Unlike their authoritarian predecessors, an Arab democracy would be able to criticize with credibility and a clear conscience Israel's conduct towards the Arabs it governs.
New Arab democratic rulers could highlight what they, and many in the international community, see as discriminatory practices towards Israeli Arabs, the use of violence to quell Palestinians challenging an occupation and Jewish settlement activity in the West Bank which major powers say is illegal.
Israel disputes such criticisms. It says Arabs in Israel enjoy more rights now than their compatriots in neighboring states, including a right to vote for Arabs in their parliament. They also say any use of force is to stop terrorism.
Israel has, nevertheless, been watching Egypt with concern.
"Ultimately the people of Egypt are those who will decide their own fate, but Israel cannot profess a neutrality as to the outcome," Israeli Prime Minister Benjamin Netanyahu said.

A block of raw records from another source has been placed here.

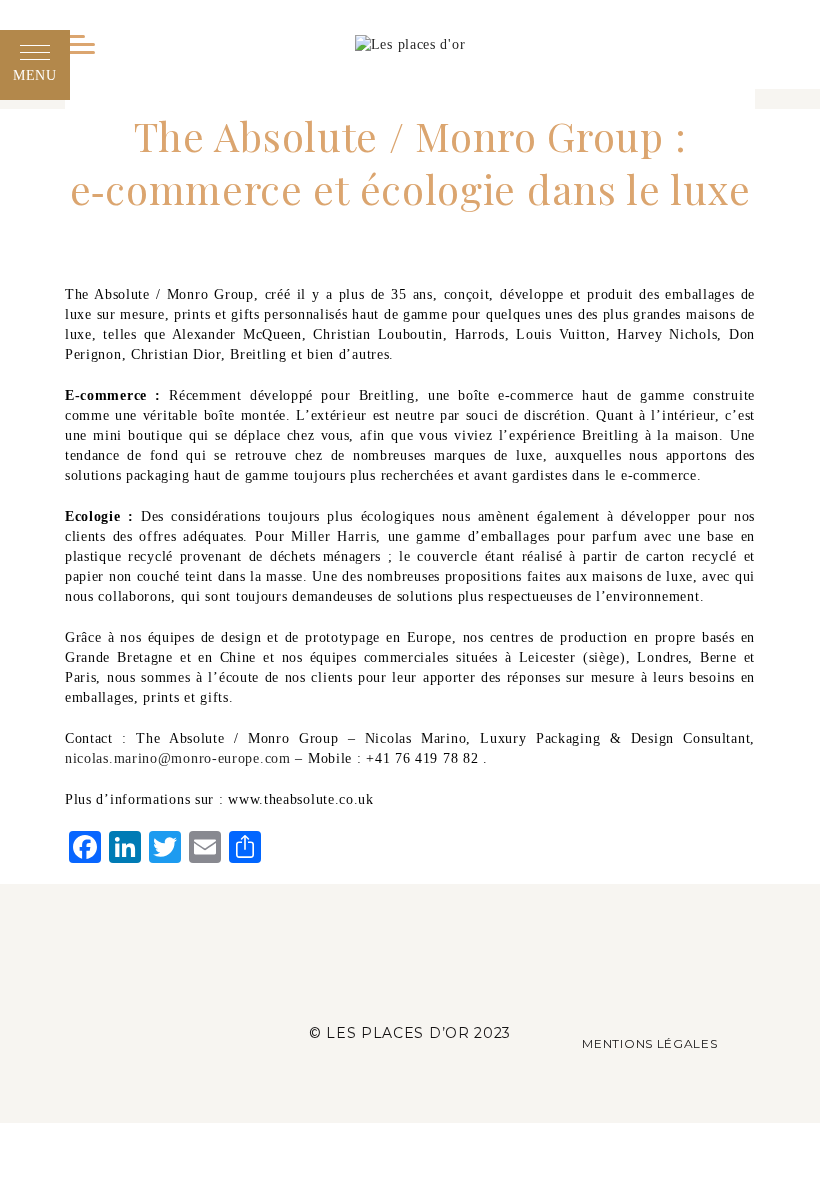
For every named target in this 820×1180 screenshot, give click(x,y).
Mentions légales (649, 1043)
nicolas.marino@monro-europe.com (178, 758)
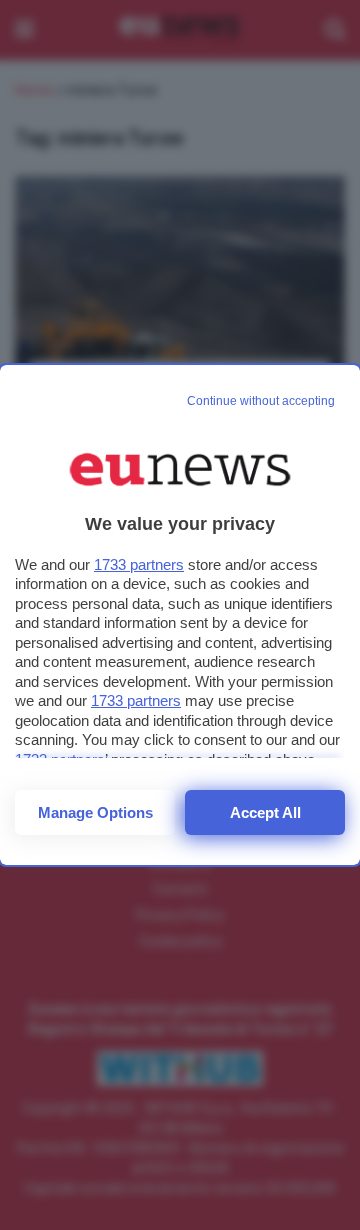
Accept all (265, 812)
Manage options (95, 812)
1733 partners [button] (139, 564)
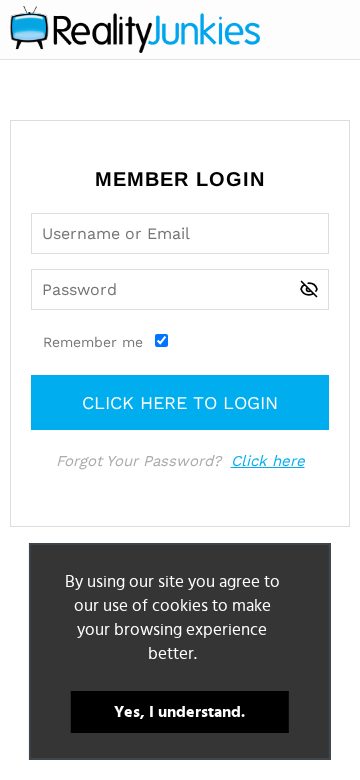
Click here (268, 461)
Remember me (93, 342)
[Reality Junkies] (135, 30)
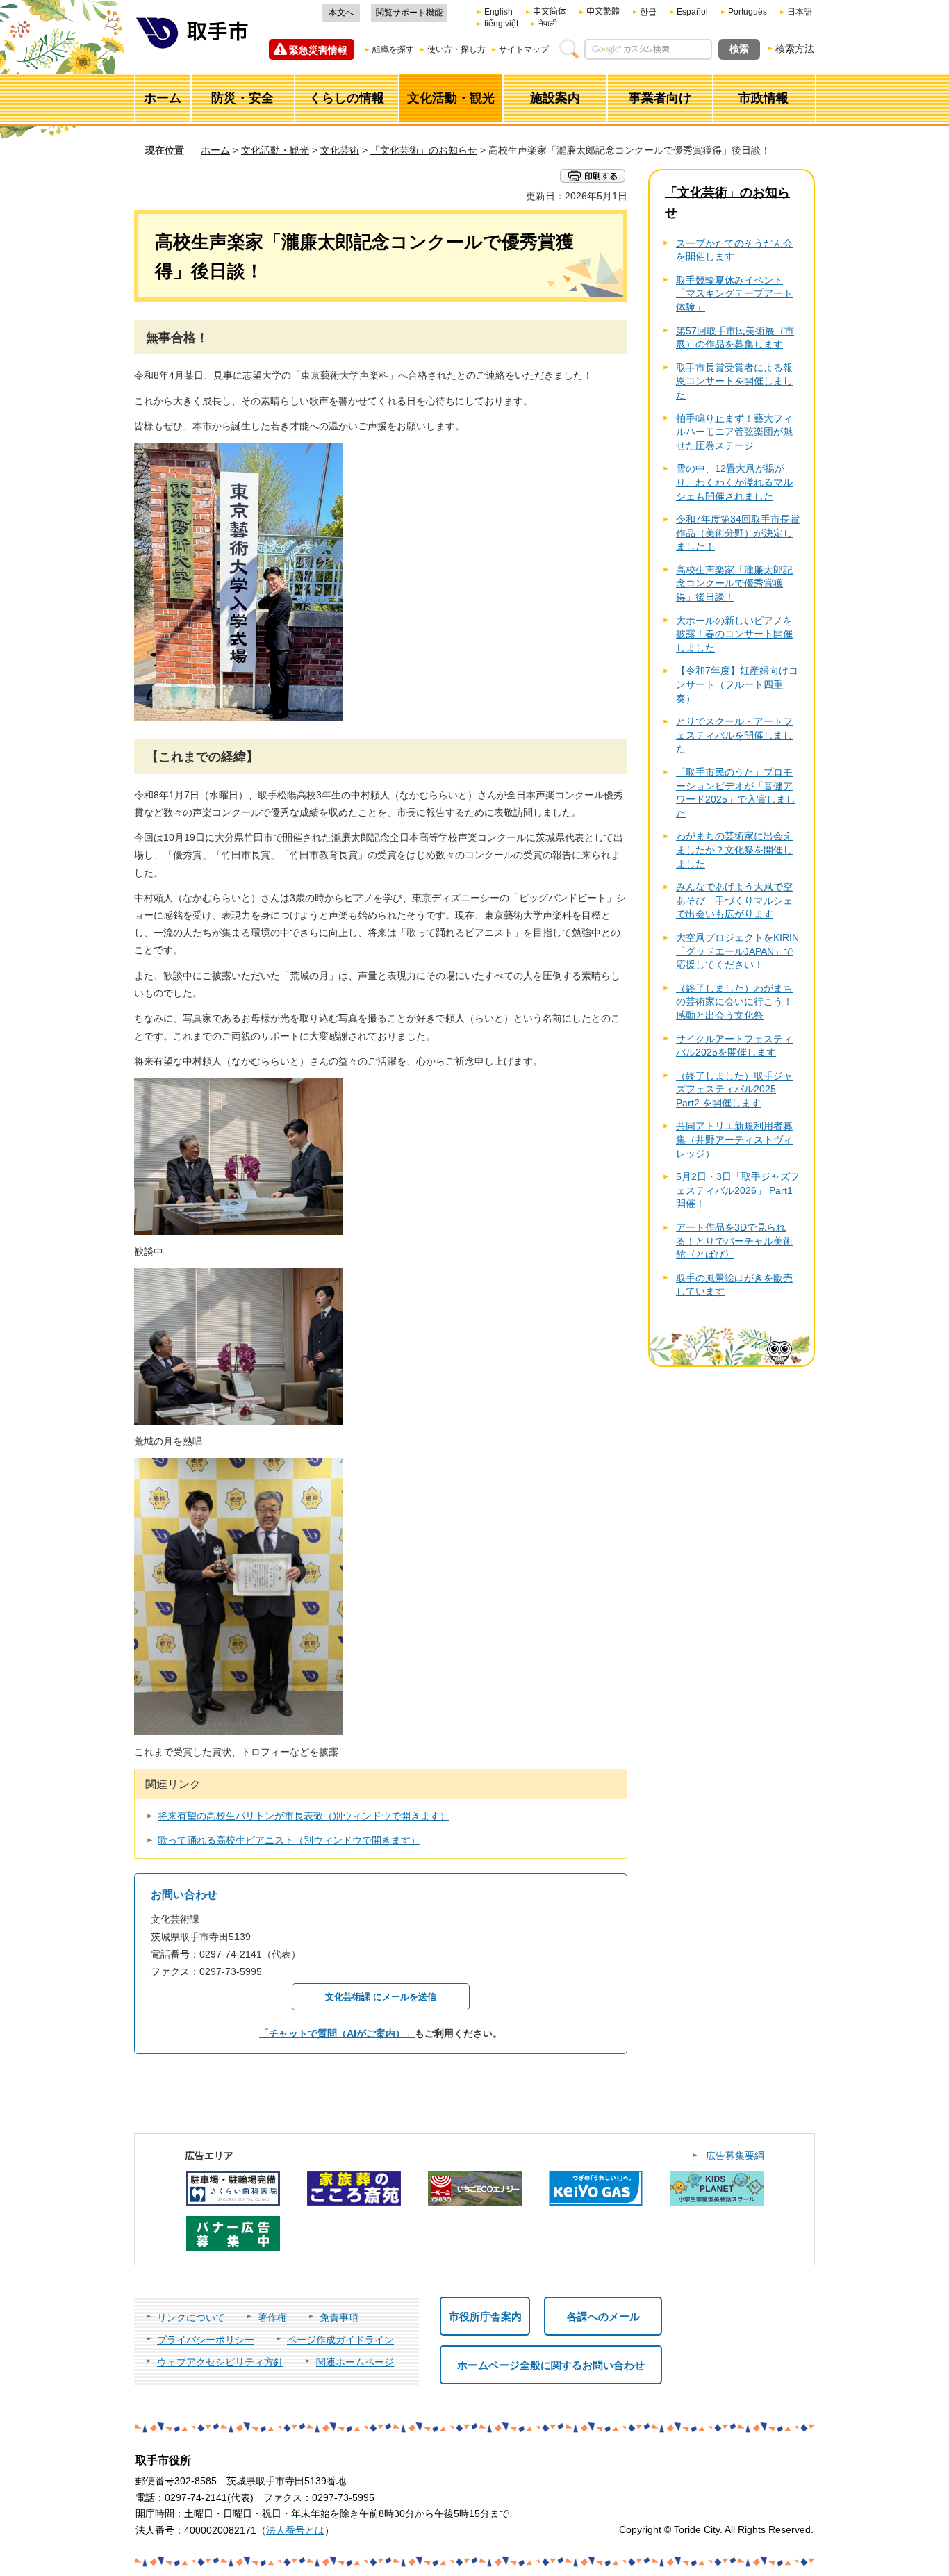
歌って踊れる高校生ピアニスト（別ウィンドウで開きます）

"I cannot simply hope for the best, I must also prepare for the worst," he told American Jewish leaders on Feb. 16 in Jerusalem, in a speech in which he said Israel was committed to peace and said he hoped Egypt would remain committed too.

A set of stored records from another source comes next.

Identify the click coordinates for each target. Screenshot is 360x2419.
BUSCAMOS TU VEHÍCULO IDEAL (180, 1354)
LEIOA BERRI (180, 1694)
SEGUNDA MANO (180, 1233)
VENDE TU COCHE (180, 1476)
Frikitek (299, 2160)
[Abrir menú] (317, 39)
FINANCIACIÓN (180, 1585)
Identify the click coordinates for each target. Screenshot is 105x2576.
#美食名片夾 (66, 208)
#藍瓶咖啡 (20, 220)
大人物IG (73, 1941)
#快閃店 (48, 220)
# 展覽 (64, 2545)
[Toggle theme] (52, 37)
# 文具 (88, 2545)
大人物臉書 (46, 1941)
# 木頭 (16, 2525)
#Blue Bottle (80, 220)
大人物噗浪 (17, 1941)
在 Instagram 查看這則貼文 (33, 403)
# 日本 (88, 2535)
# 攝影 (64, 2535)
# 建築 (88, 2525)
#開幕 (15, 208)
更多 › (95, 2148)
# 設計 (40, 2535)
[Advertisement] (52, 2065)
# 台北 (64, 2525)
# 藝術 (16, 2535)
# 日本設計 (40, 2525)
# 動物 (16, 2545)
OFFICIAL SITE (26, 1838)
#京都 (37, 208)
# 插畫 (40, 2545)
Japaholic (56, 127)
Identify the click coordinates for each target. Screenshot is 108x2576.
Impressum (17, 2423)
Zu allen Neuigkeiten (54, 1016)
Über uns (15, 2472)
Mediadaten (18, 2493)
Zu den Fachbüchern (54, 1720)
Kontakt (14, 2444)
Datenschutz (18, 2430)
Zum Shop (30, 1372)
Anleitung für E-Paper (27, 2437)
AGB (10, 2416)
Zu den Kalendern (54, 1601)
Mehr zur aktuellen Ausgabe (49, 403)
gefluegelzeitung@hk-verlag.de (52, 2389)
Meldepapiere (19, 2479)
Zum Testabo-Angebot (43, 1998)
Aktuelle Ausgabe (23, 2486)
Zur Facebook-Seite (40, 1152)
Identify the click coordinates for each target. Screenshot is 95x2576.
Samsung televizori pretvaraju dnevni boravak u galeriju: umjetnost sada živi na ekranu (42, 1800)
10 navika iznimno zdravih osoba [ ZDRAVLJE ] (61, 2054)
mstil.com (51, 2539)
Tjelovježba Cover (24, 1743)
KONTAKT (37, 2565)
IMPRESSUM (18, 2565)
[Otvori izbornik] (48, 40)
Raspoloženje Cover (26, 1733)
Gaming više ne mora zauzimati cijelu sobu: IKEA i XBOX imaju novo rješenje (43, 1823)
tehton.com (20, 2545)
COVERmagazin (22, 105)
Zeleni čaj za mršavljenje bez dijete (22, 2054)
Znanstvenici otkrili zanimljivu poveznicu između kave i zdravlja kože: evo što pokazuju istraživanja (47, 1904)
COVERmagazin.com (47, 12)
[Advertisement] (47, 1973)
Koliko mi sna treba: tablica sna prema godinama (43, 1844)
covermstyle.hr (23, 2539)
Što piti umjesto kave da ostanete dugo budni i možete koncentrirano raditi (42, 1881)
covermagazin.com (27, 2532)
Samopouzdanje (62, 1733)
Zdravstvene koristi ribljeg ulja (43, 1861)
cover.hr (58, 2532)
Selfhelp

Egypt was the first Arab country to sign a peace treaty with Israel, followed by Jordan in 1994. An interim accord was reached with Palestinians in 1993.
"It is ironic that Israel ... seems so uncomfortable in a democratizing Middle East," says Beinart, adding: "But at root, that discomfort stems from Israel's own profoundly anti-democratic policies in the West Bank and Gaza. In an increasingly democratic, increasingly post-American Middle East, the costs of those policies will only continue to rise."
There is no end to the wave of protests that have been sweeping the Middle East since the start of 2011.
Egypt's uprising followed one in Tunisia, which overthrew President Zine el-Abdine Ben Ali in January. Protests have erupted in Morocco, Algeria, Libya, Jordan, Yemen and Bahrain.
Once a stable Egyptian government emerges, the litmus test will be how it handles the border between Egypt and Gaza, which has been more closed than open since the Islamist group Hamas took control of the densely populated territory in 2007.
Mubarak, in collaboration with Israel and in line with US policy, enforced strict limits on the movement of people and goods across the border, adding to the suffering and deprivation of the more than 1.5 million Palestinians who live there.
Egyptian state media supported the policy and took a relentlessly hostile line towards Hamas, portraying the group as troublemakers working for Iranian interests.
Yet an opinion poll by the Pew Research Center in February 2010 found that 52 percent of Egyptians were favorable towards Hamas, against 44 percent in the opposite camp.
Protests against Mubarak focused on domestic grievances of poverty, corruption and repression. When protesters addressed foreign affairs, it was usually to oppose Mubarak's Gaza policy and his close US ties, seen as betraying Arab interests.
The Muslim Brotherhood, which has historic and ideological ties with Hamas, is enjoying more freedom than at any time since the overthrow of the monarchy 60 years ago. It favors opening the border wide and good relations with the Islamists in Gaza.
Even liberal democrat Ayman Nour, who challenged Mubarak in the presidential election of 2005 and then spent three years in jail, advocates a renegotiation of the peace treaty with Israel, which was based on the Camp David accords of 1978.
"In practice the Camp David accords have come to an end ... Some people believe that some of the terms are humiliating to the Egyptian side. I belong to this group," Nour told the Lebanese television station al-Jedid.
The treaty should go to a referendum, he said, a view shared by the Brotherhood, which says it would argue against approval.